Os parágrafos do art. 14, por seu turno, fazem duas importantes ressalvas: caso seja verificada a prática de outras hipóteses de infrações contra a ordem econômica que não as delimitadas no caput do artigo, a apreciação da conduta pelo órgão competente levará em consideração as circunstâncias extraordinárias decorrentes da pandemia do coronavírus; e a suspensão da aplicação do inciso IV do art. 90 não afasta a possibilidade de posterior análise do ato de concentração ou de apuração de infração à ordem econômica:

“§ 1º Na apreciação, pelo órgão competente, das demais infrações previstas no art. 36 da Lei nº 12.529, de 30 de novembro de 2011, caso praticadas a partir de 20 de março de 2020, e enquanto durar o estado de calamidade pública reconhecido pelo Decreto Legislativo nº 6, de 20 de março de 2020, deverão ser consideradas as circunstâncias extraordinárias decorrentes da pandemia do coronavírus (Covid-19).

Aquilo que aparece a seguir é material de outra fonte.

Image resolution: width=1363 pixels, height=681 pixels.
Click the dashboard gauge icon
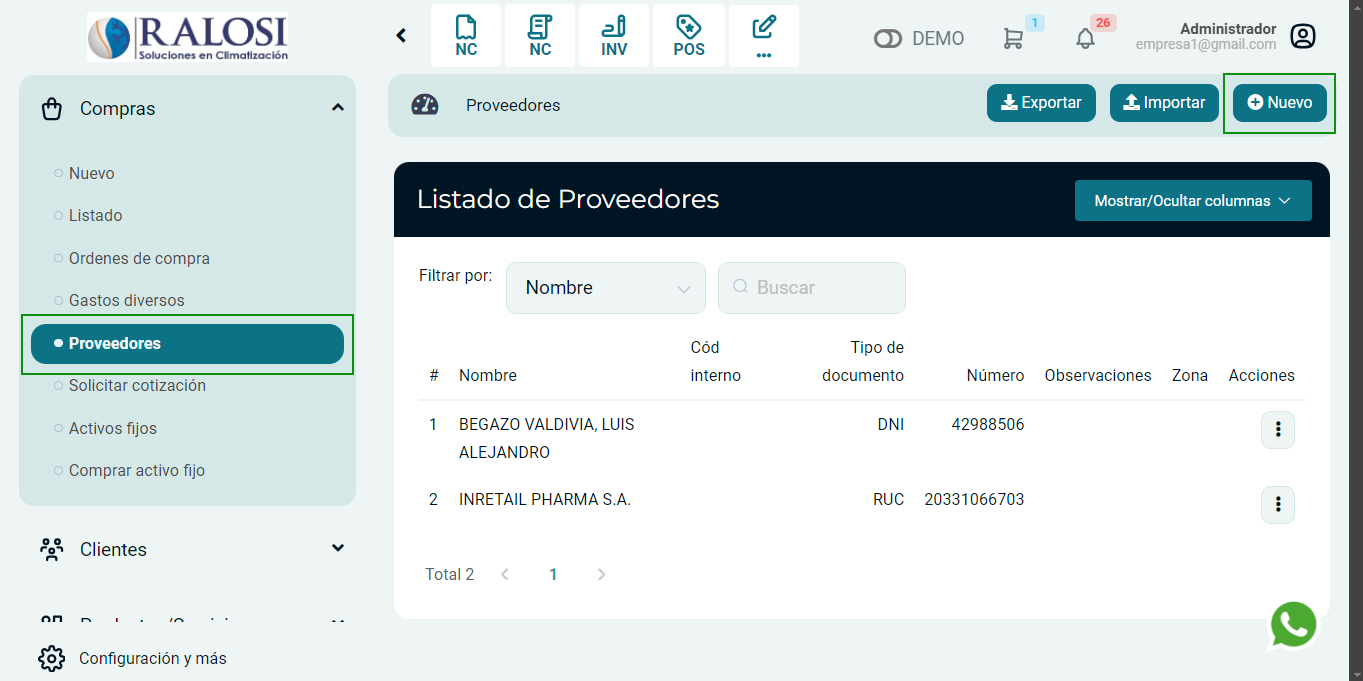[x=425, y=105]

§ 2º A suspensão da aplicação do inciso IV do art. 90 da Lei nº 12.529, de 30 de novembro de 2011, referida no caput, não afasta a possibilidade de análise posterior do ato de concentração ou de apuração de infração à ordem econômica, na forma do art. 36 da Lei nº 12.529, de 2011, dos acordos que não forem necessários ao combate ou à mitigação das consequências decorrentes da pandemia do coronavírus (Covid-19)”.

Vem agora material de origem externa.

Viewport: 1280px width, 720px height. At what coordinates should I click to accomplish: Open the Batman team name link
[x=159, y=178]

Ainda, foram flexibilizadas duas regras específicas do direito de família e sucessões: a prisão civil por dívida alimentícia deverá ser cumprida exclusivamente sob a modalidade domiciliar, sem prejuízo da exigibilidade das obrigações; e o prazo para início do processo de inventário para sucessões abertas a partir de 1º de fevereiro de 2020 foi dilatado para 30 de outubro de 2020, nos termos dos artigos 15 e 16 da Lei nº 14.010:

“Art. 15. Até 30 de outubro de 2020, a prisão civil por dívida alimentícia, prevista no art. 528, § 3º e seguintes da Lei nº 13.105, de 16 de março de 2015 (Código de Processo Civil), deverá ser cumprida exclusivamente sob a modalidade domiciliar, sem prejuízo da exigibilidade das respectivas obrigações.

Art. 16. O prazo do art. 611 do Código de Processo Civil para sucessões abertas a partir de 1º de fevereiro de 2020 terá seu termo inicial dilatado para 30 de outubro de 2020.

Parágrafo único. O prazo de 12 (doze) meses do art. 611 do Código de Processo Civil, para que seja ultimado o processo de inventário e de partilha, caso iniciado antes de 1º de fevereiro de 2020, ficará suspenso a partir da entrada em vigor desta Lei até 30 de outubro de 2020”.

Por fim, os artigos 52, 53 e 54 da Lei Geral de Proteção de Dados, que elencam as sanções administrativas aplicáveis àqueles que cometerem qualquer das infrações previstas na LGPD, passarão a viger somente a partir de 1º de agosto de 2021:

“Art. 20. O caput do art. 65 da Lei nº 13.709, de 14 de agosto de 2018, passa a vigorar acrescido do seguinte inciso I-A:
Art. 65. (…)
I-A – dia 1º de agosto de 2021, quanto aos arts. 52, 53 e 54”.

Como se vê, não restam dúvidas de que a Lei nº 14.010 será uma importante aliada no enfrentamento das consequências, ainda incertas, causadas pela pandemia da Covid-19.